How can I get rid of the “System” group or at least reduce it’s scope?

I’m not sure this is possible in V6.X, I too think “System” is too broad.

Good Day PurpleDuck

You may add %windir%\System32\PING.EXE as a rule and make sure its near the top of the list; This will make sure Ping.exe is allowed through the firewall as long as it’s rules that you set are enabling it to do so.

Also, you may edit file groups by going to CIS > Tasks > Advanced Tasks > Open Advance Settings > Security Settings > Defense+ > HIPS > Protected Objects > Click the Expand Arrow on the bottom > Groups > “Windows System Applications”
You than can edit/modify/create your own Application group

Hope this Helps

Thanks…Jake

Hi Jake,
Thanks for your reply.

I guess I didn’t word my question very well. My intention was to use the “ping” application as an example of the problem. My problem being that the popup alert dialog in Comodo 6.3 now says “System” for everything in the Windows directory instead of naming the application. I used “Ping” because it demonstrated the problem.

Version 5.12 of Comodo would name the Windows app that was requesting network access rather than just classifying everything as “System”. To my mind, if there’s no solution then 6.3 is unusable because it doesn’t allow fine grained permission control of specific system applications via the popup alert.

So I’d be grateful if anyone knows how to stop 6.3 from using the “System” classification and instead name the application.

Cheers,
Richard.

Hey Richard;

No problem, I’m sorry that I misunderstood;

You may again edit “System” via File Groups showing in my previous post, Edit the files that you want to be fit under that category
In the File Groups You can Remove Default Groups and than have complete control;

Fair warning though, if under paranoid and you remove a VITAL System file from D+ Rules than your system may be crippled

Hope this helps

Jake

[attachment deleted by admin]

Hi Jake,
Thanks again for taking the time to reply.

FWIW, I actually deleted the “System” item shown in your second capture. Nothing changed. Was this the wrong thing to do?

So to be clear, although I’d deleted “System”, when I try using “Ping” (just as an example) the popup alert says “System is trying to access 123.123.123.123; Allow; Block; etc”. What I expected was the popup would say “ping.exe is trying to access 123.123.123.123; Allow; Block; etc”. Again, I’m just using “Ping” as an example as I would like all applications to be individually named and have individual permission instead of being called “System” and belonging to the “System” set of permissions.

In addition to this wish (which was what the older Comodo does), I expect to be able to use the popup alert to assign permissions to applications rather than having to use the File Groups to list applications in advance.
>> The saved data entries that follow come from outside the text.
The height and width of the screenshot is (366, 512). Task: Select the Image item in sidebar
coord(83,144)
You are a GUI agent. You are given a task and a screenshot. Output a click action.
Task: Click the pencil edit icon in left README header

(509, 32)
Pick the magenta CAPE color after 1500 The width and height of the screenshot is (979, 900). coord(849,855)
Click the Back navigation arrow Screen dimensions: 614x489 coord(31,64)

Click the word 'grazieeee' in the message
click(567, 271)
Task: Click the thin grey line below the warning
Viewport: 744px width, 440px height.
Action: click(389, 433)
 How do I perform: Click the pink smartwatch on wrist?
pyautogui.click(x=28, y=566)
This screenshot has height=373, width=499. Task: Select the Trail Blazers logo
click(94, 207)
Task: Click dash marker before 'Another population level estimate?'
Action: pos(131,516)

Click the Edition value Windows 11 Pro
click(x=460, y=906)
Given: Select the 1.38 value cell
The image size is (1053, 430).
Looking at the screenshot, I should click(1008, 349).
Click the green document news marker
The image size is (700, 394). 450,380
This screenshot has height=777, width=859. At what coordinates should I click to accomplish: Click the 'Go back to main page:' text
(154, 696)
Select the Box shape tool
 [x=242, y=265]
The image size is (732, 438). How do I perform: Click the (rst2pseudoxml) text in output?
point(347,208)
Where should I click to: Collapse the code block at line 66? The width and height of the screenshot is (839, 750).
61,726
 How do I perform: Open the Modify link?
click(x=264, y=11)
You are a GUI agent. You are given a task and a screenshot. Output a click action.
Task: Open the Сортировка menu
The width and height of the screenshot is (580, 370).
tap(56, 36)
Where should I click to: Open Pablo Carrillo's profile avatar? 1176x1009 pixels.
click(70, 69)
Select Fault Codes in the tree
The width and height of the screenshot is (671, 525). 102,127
Perhaps I should also mention I have HIPS+ disabled. Not sure if this makes any difference to the Firewall.

I guess I may simply have to revert to the old version. Shame, it seems a backward step.

Cheers,
Richard.

The reason nothing changed is because Jacob is wrong here, normally you can edit the contents of the groups, for example you were able to remove “System” from “Windows System Applications” however the issue is that the “System” is in it-self a group however not a group like the rest, in the File Groups “System” is seen as an application while the actual contents of “System” seems to be hard-coded into CIS which means it is impossible to edit what “System” contains without editing the executable(s).

Sorry for misunderstanding; This does seem to be a bug.
Sanya is correct; “System” is hard coded as I remove System and put CIS on Custom policy mode with high alert and tried to ping google.com and it was viewed as “System” and not ping.exe

This is the way it works UNLESS You have created a specific rule for ping.exe and moved it to the top of the list.

If you put All Applications with an Ask In/Out rule just before System you’ll get notification all the time for system (this should not happen) & apps that are not added to the rules.

Jake

Sanya & Jake,
Thank-you both for taking the time to help with this problem.

My final solution has been to switch back to Comodo 5.12. In this version, “System” and much more limited in scope. “Ping” for example shows up as a separate application rather than being thrown in the “System” group. I hope Comodo restore this behaviour in future versions.

Cheers,
Richard.

Could you add this a wish in Wishlist - CIS? That way it will be seen by Comodo. In this board your idea will more than likely go unnoticed.